Born in the working-class Nonantum section of Newton, Mass., without a college education, DeNucci would serve for ten years as a Massachusetts House Representative before winning the position as State Auditor in 1986. A position he would hold for 24 years before retiring. In the thousands of audits his office produced DeNucci was relentless in what he perceived as wasteful spending. The Big Dig and the Boston Harbor Project both would be targets of many DeNucci’s reports. Clearly there were massive cost overruns on the Big Dig though insiders knew early on that cost projections were wildly overly optimistic. With substantial federal funding and constantly evolving budgets and timetables attempting, to pin down wasteful spending was difficult. Near the end of the Big Dig project DeNucci would claim that his team had identified almost $600 million dollars in wasteful spending. When errors involving millions of dollars were found, they paled beside the nearly $15 billion total cost. It would be Massachusetts Attorney General Martha Coakley who would reach a $450 million settlement with Bechtel/Parsons Brinckerhoff, the design and construction management companies, after shoddy construction resulted in a ceiling collapse that killed a driver in the Ted Williams tunnel. The companies were never charged with corruption. Only six employees of a concrete supplier were charged with fraudulently concealing the quality of some concrete.
While costing substantially less than the Big Dig, the Boston Harbor Project still cost in the billions and it unlike the Big Did was primarily paid for by the citizens of Massachusetts. DeNucci’s job as he always saw it was making sure the public’s money was spent wisely. The MWRA did not get off to a good start with the dust up over the expensive tastes in office furniture of its first director Michael Gritzuk. Something DeNucci found completely unacceptable for an agency paid for by the public. It would be Levy who would be questioned next over the selection of Kaiser Engineers as the Construction Manager.

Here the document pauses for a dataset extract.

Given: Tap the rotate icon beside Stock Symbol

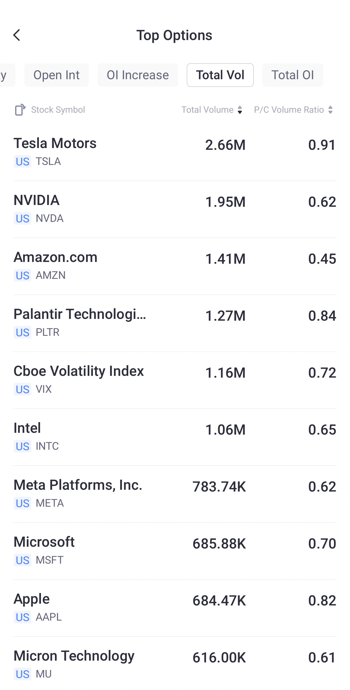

DeNucci himself would receive pushback on that matter when it looked like he was doing it at the bidding of Boston engineering firm Stone & Webster.

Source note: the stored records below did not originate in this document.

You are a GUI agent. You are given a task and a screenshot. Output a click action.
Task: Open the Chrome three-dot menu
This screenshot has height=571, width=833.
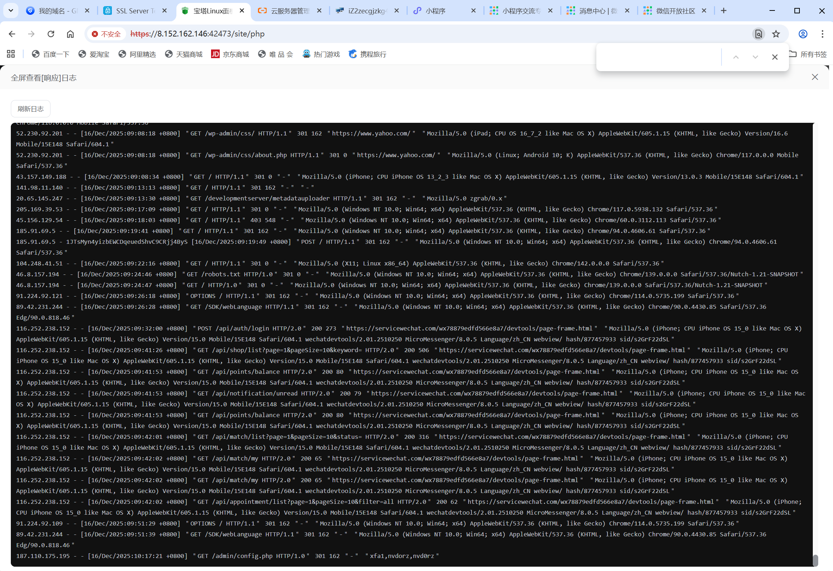tap(822, 34)
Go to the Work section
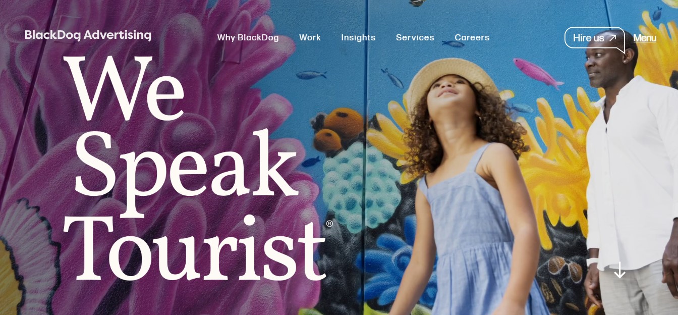This screenshot has width=678, height=315. coord(310,37)
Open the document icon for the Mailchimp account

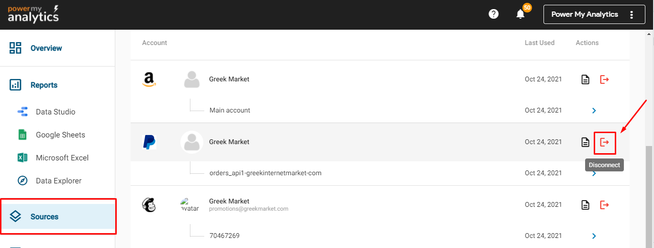coord(585,205)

Never one to miss a chance at hyperbole, DeNucci in 1993 accused the MWRA of being a “ratepayers’ nightmare” for paying for crushed rock needed to protect the new plant from ocean storms. The MWRA’s plan had been to use the crushed rock that was generated from digging the outfall tunnel. When that portion of the project was delayed the MWRA made the decision to not delay the overall project and instead purchase crushed rock for the seawall. That set off alarm bells for DeNucci. For construction manager head Richard Fox, because of inflation any delays in the building schedule would have a dramatic impact on the overall cost, buying gravel was a small price to pay to keep the project on schedule and would save money ultimately.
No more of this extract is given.